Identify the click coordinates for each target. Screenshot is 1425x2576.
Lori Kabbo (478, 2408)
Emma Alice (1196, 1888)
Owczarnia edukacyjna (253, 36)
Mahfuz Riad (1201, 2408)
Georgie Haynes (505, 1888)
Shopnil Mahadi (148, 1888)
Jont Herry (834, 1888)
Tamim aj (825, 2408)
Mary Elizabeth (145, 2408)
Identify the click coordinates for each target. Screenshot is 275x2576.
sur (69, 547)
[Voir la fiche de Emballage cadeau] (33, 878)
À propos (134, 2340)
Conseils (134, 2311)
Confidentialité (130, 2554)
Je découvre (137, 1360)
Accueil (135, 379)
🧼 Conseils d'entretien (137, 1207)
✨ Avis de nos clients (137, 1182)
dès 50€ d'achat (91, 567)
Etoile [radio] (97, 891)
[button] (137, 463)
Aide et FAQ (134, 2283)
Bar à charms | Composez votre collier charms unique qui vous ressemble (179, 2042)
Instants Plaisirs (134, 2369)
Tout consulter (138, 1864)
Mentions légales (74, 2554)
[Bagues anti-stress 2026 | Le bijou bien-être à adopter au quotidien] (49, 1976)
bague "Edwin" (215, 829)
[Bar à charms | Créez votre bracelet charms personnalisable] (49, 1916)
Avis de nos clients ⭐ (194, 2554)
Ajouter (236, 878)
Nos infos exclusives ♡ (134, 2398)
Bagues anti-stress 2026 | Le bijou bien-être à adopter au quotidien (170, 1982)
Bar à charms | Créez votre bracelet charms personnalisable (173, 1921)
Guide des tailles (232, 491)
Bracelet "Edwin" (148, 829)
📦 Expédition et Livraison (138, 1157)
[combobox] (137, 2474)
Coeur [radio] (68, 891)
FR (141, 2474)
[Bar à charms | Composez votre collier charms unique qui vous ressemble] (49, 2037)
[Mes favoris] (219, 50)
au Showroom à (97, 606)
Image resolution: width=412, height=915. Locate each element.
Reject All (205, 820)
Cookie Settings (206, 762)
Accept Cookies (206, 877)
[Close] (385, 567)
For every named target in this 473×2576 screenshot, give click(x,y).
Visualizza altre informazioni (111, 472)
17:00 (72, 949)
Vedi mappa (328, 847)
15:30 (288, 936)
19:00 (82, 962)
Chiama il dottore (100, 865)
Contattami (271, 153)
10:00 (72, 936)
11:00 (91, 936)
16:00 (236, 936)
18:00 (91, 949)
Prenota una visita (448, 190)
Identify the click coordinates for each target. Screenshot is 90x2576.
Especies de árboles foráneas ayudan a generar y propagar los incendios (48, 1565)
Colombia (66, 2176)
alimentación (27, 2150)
**********
_Problem to solve:_
Your answer should be the line with "For every named" and all lines after it in the listing above, repeated exactly. No other lines belong.

_Result below:_
For every named target in this 473×2576 screenshot, give click(x,y).
Visualizza altre informazioni (111, 472)
17:00 (72, 949)
Vedi mappa (328, 847)
15:30 (288, 936)
19:00 (82, 962)
Chiama il dottore (100, 865)
Contattami (271, 153)
10:00 (72, 936)
11:00 (91, 936)
16:00 (236, 936)
18:00 (91, 949)
Prenota una visita (448, 190)
Identify the click coordinates for each target. Screenshot is 90x2576.
Especies de árboles foráneas ayudan a generar y propagar los incendios (48, 1565)
Colombia (66, 2176)
alimentación (27, 2150)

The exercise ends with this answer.